### [INSTRUCTIONS]
• a. From the dinghy post, please return the passage starting at "Offshore on a" and ending at "than a dingy.".
• b. Condense the paragraph of the dinghy post that begins "Offshore on a smaller boat" into a shorter version that keeps its main facts.

I think, like your actual boat, ya have to be totally honest with yourself how you will use one.
Offshore on a smaller boat a rollup is almost the only choice. No small dingy will make much headway to weather in the ocean so some sort of downwind sail could be figured out ahead of time....maybe using a whisker pole?
Inflatables are SO stable, roll up small but can be a PITA as well.
Hard bottoms are tippy, harder to store but row better and don't need patching...as often  :D
Dingy's truly are a big dilemma for any cruiser.
So much rests on how and where they will be used...
I doubt there is anywhere near "the perfect dingy" out there and if someone came up with one at a decent price...I'm sure they could sell the rights and retire!!
God made small boats for younger boys and older men

Owly055

Quote from: Frank on June 23, 2016, 07:24:55 PM
Yep....nothing is as needed as a good dingy and requires more compromise than a dingy.

### [DATA SHOWN]
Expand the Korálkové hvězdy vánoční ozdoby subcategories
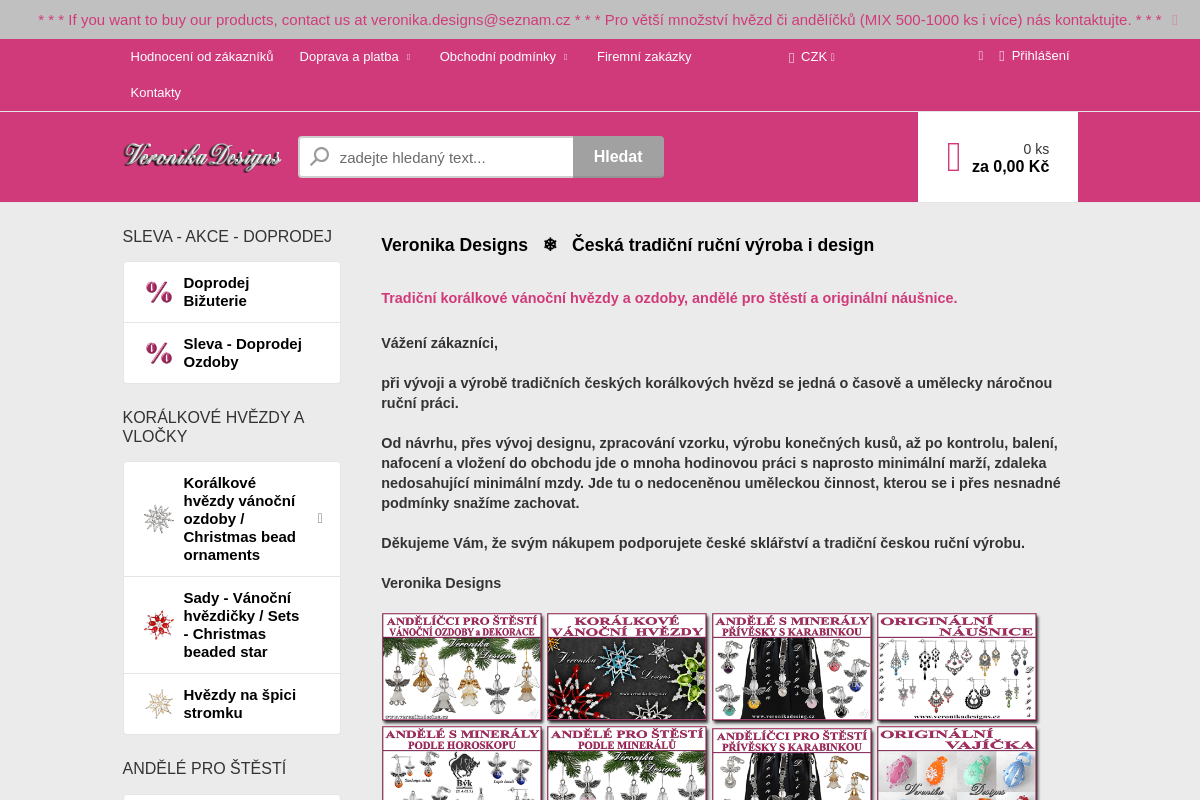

### [ANSWERS TO THE PROBLEMS]
• a.
Offshore on a smaller boat a rollup is almost the only choice. No small dingy will make much headway to weather in the ocean so some sort of downwind sail could be figured out ahead of time....maybe using a whisker pole?
Inflatables are SO stable, roll up small but can be a PITA as well.
Hard bottoms are tippy, harder to store but row better and don't need patching...as often  :D
Dingy's truly are a big dilemma for any cruiser.
So much rests on how and where they will be used...
I doubt there is anywhere near "the perfect dingy" out there and if someone came up with one at a decent price...I'm sure they could sell the rights and retire!!
God made small boats for younger boys and older men

Owly055

Quote from: Frank on June 23, 2016, 07:24:55 PM
Yep....nothing is as needed as a good dingy and requires more compromise than a dingy.

• b. Offshore on a small boat, a rollup is nearly the only option. Because a small dinghy can't make much progress to weather in the ocean, a downwind sail could be worked out in advance, perhaps with a whisker pole.